Start of Data provided
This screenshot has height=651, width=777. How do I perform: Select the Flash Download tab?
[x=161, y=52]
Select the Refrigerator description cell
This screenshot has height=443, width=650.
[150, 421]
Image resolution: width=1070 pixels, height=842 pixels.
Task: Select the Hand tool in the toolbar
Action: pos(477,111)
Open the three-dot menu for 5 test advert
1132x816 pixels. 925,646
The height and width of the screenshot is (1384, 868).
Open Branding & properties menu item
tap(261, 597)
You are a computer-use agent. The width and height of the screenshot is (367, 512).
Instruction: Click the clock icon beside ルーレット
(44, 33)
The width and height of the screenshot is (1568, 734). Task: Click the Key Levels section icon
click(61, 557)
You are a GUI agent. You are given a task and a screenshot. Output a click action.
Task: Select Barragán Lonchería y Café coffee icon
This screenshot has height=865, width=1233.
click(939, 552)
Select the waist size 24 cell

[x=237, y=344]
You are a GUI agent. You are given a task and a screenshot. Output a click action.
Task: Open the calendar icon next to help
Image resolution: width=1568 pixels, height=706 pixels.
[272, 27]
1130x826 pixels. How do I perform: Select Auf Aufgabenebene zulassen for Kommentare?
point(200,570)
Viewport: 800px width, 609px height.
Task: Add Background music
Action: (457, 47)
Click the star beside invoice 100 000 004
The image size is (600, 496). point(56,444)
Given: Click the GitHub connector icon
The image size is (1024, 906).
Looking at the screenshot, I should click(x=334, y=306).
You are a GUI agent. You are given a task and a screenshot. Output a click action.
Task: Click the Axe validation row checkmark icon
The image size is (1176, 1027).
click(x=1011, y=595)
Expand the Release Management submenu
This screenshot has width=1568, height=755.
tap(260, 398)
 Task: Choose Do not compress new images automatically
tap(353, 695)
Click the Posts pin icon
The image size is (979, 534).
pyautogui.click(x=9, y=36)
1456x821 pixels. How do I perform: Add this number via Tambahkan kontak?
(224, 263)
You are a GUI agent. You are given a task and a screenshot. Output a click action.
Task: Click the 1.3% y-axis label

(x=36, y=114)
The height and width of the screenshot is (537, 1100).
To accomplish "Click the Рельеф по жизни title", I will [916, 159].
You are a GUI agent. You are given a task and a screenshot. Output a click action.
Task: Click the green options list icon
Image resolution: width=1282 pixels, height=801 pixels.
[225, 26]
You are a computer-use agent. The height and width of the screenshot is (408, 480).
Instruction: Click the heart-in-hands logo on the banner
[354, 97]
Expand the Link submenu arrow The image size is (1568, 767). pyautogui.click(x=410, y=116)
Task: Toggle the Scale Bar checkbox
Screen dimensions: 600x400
End of Data provided
Brief: Only the lines from the one holding "You are a computer-use agent. The height" to the end of the listing are to be written out, word for word.

Solution for this problem:
You are a computer-use agent. The height and width of the screenshot is (408, 480).
Instruction: Click the heart-in-hands logo on the banner
[354, 97]
Expand the Link submenu arrow The image size is (1568, 767). pyautogui.click(x=410, y=116)
Task: Toggle the Scale Bar checkbox
Screen dimensions: 600x400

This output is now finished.